Set cacheDurationMs to add a Cache-Control header to pull responses:

{
name: "avatars",
storagePath: "users/{identity}/avatar",
readRoles: ["public"],
writeRoles: ["self"],
encryption: "none",
maxBodyBytes: 2_097_152,
allowedMimeTypes: ["image/*"],
cacheDurationMs: 3_600_000, // 1 hour; adds Cache-Control: max-age=3600
}

Pull responses also include an ETag header containing the SHA-256 of the stored bytes. Clients can use this for conditional requests (If-None-Match) to avoid re-downloading unchanged assets.


Public read-only assets

To serve files that anyone can read but only certain roles can write (e.g. brand logos):

{
name: "logo",
storagePath: "brand/logo",
readRoles: ["public"],
writeRoles: ["admin"],
encryption: "none",
maxBodyBytes: 1_048_576,
allowedMimeTypes: ["image/png", "image/svg+xml"],
cacheDurationMs: 86_400_000, // 24 hours
}

Because readRoles contains "public", the Cache-Control header is emitted without the private directive, making CDN caching safe.

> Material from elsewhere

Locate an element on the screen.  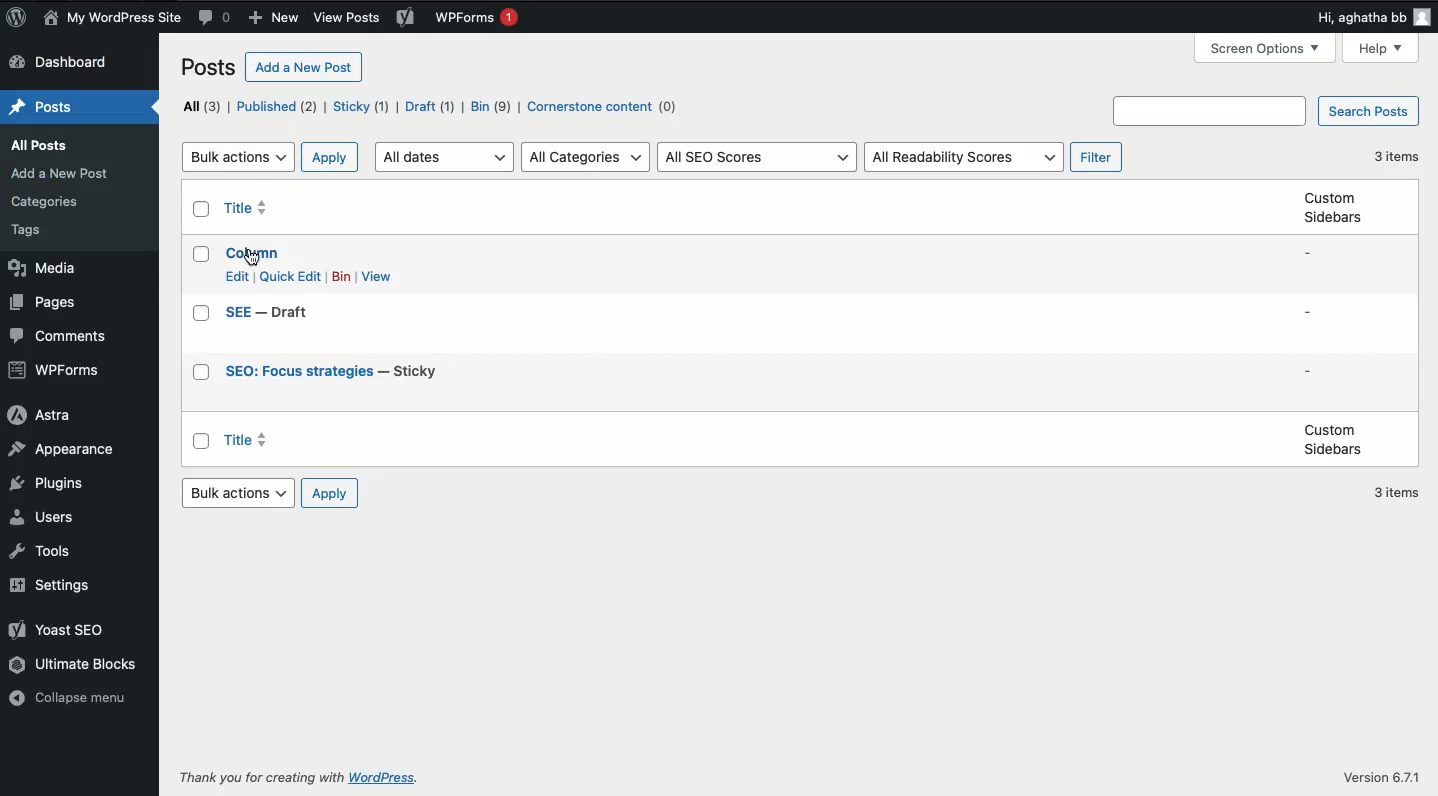
WPForms is located at coordinates (53, 371).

What binary collections cannot do

FeatureAvailable?
Incremental sync (checkpoint)No — always returns full bytes
Hash-based conflict detectionNo — last-write-wins
Server-side encryptionNo (encryption must be "none" or "delegated")
Group encryptionNo
JSON Schema validationNo
Field-level permissionsNo
Replica / remote collectionsNo
appendOnlyNo